1ヶ月間わたるこの深海調査は、シュミット海洋研究所(Schmidt Ocean Institute)が主導し、コンサベーション・インターナショナル、ブルー・ネイチャー・アライアンス、公海サンゴ礁保全連合(Coral Reefs of the High Seas Coalition) からの資金提供を受けて実施されました。調査では、10の海底山脈を探査し、その中には初めて訪れた場所もありました。

これらのユニークな生態系が生まれたのは、南から冷たい海流、北からは暖かい海流が流れ込むことや、豊富な栄養素のおかげです。このような環境は、海底山脈で生きるために高度に特化した種を生み出しました。科学者たちはまだその謎を解き明かし始めたばかりですが、例えば、近くの海嶺に生息する種が互いに近接しているにもかかわらず、なぜこれほどまでに異なるのかという疑問も含まれます。

「私たちは、これらの深海の生物多様性ホットスポットについてまだ多くのことを知りません」とイーストン氏は述べました。「しかし、私たちが知っている一つのことは、これらの海底山脈で起こっていることは、より大きな海洋生態系に直接的につながっているということです。」

 

NEW SEA SPONGE SPECIES

この探検では、30種の新種の海綿が発見された可能性がある。© SCHMIDT OCEAN INSTITUTE


例えば、マグロ、サメ、ウミガメなどの回遊性種は、産卵や餌の獲得 (あるいは餌になることを避けるため) にサンゴ礁のような海底山脈の生息域に依存しています。
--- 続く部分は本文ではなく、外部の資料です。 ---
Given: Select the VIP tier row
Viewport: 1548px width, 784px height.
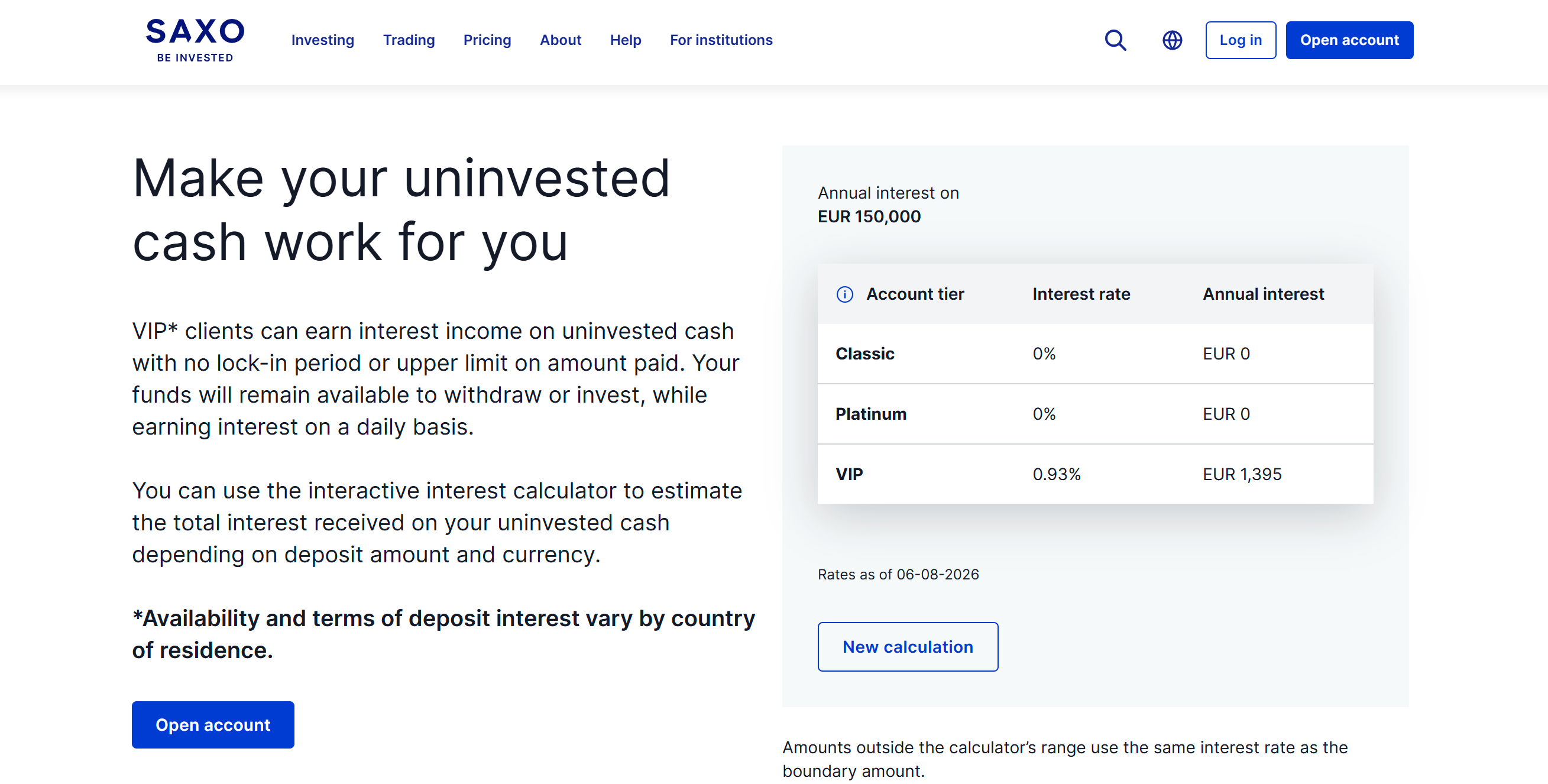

「今回の調査では、多くの海底山脈にわたって、ほぼすべてのサンゴの種類で卵を発見しました」とイーストン氏は述べています。「つまり、何らかの生物、おそらく魚が繁殖のためにこれらのサンゴに依存しているということです。もしサンゴが消えてしまったら、どのような連鎖反応が起こるのでしょうか?」

LIKE SQUAT LOBSTER

このスクワット・ロブスターのように見える種、海山に生息する多くは未知のものであった。© SCHMIDT OCEAN INSTITUTE


科学者たちは、サラス・イ・ゴメス海嶺とナスカ海嶺の並外れた生物多様性は、海洋保護にとってかけがえのない機会を提供すると主張しています。チリとペルーはすでにこの地域に海洋保護区を設置していますが、これらの取り組みでは海嶺の大部分が保護されていないのが現状です。この海底山脈は、ヒマラヤ山脈よりも長い約3,000キロメートルにわたって連なっており、その70%以上は、どの国の管轄権にも属さない「公海」と呼ばれる区域に広がっています。これまで、遠隔地にあることが幸いし、海底山脈は多くの人為的な影響から守られてきましたが、深海底採掘、汚染、乱獲といった脅威が迫りつつあります。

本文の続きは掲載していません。